Clutterbugsmum · 29/04/2019 12:21

starzig Can their mum not pay?

WTF should she. The DAD is the one who is whinging about HIS children not going on the holiday. HE is the one who responsibility to pay FOR HIS children.

Here's an idea the DAD who can not afford to take his children on holiday needs to look for a better paid job so HE can afford it and not expect the women in his life to carry him.

hsegfiugseskufh · 29/04/2019 12:21

if he doesn't want his children to feel left out then HE needs to do something about that. HE needs to facilitate contact between op, her kids and his kids. HE needs to work on building the relationship.

you don't go from a couple of meetings to YOU MUST PAY FOR MY CHILDRENS HOLIDAY.

doesn't work like that and nor should it.

GunpowderGelatine · 29/04/2019 12:25

I'm going to tell you a secret OP, but keep this to yourself....the concept of having to do every last thing together when you have a blended family - even if you seldom see your SC and they do plenty with their RP - is only one that exists on MN. IRL blended families do things separately all the time and no one cares, least of all the children. If your DH is that bothered then he can find a way to pay for them himself but no you should not have to pay for two extra people (who'll be charged at adult prices no doubt) if you don't want to.

Beachbodynowayready · 29/04/2019 12:26

If his dc would feel left of a family event why isn't he making them feel like his home is their family home also? He wants to play Disney Dad and you pay for it!

EL8888 · 29/04/2019 12:27

@tisonlymeagain exactly this! She hasn’t said they aren’t invited so they aren’t being excluded. But why does she have to pay for everyone?!
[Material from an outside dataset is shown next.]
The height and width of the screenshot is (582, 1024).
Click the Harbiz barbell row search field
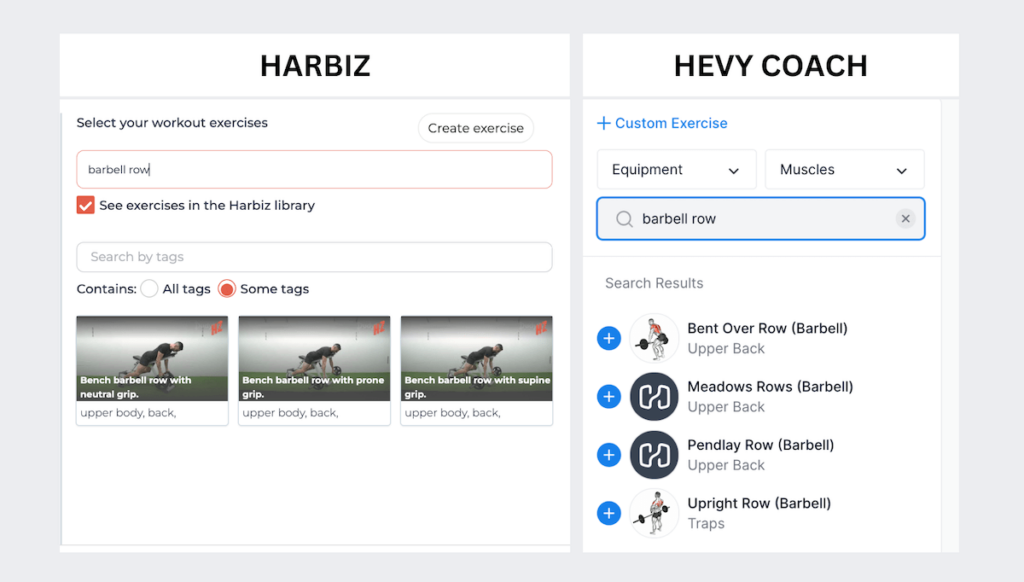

IWannaSeeHowItEnds · 29/04/2019 12:27

He's not her husband, he's her dp. For some that might be a relationship akin to marriage, but it's equally likely that he's more of a boyfriend. They might not be enmeshed in each other's lives to the degree where they share finances and help parent each other's children. They are not a blended family if the OP only sees his children occasionally. Even if they were married the OP has no obligation to pay for his children while he is perfectly capable of doing it himself.
I don't think it's terrible for the OP to go on a family holiday with her family. The fact is that in step families everyone has different relatives and connections and you can't expect for every activity to be appropriate for everyone.
Maybe these children go on lots of holidays with their mum and her side of the family. Maybe there is no value for them in going away with OPs kids and her extended family since they barely know each other.
There is no one size fits all since circumstances in step families are individual.
I certainly believe it is the dad's job to pay for his own children to go on holiday - if not this one then another. Madness to suggest their mother contributes to the holiday her ex would be taking them on with the OP. It sure as hell isn't her job to sub his holidays.

Ellisandra · 29/04/2019 12:28

Oh I’m PMSL at asking the mum to pay!

“Dear MN. My XH is a useless cunt - never has taken the kids away, only turns up to see them once a month, I have full time responsibility for them, although he seems to have time for someone else’s 3 kids Confused. His GF sounds OK - certainly the 10 or so times my kids have met her they’ve always come back with positive tales. Now, he wants to take them on holiday - has never bothered before, but frankly it’s the GF’s idea. But he’s asked me to pay - IABU to say no?”

Fuck me Grin

ScrewyMcScrewup · 29/04/2019 12:29

Why are you with a man who only sees his children once a month?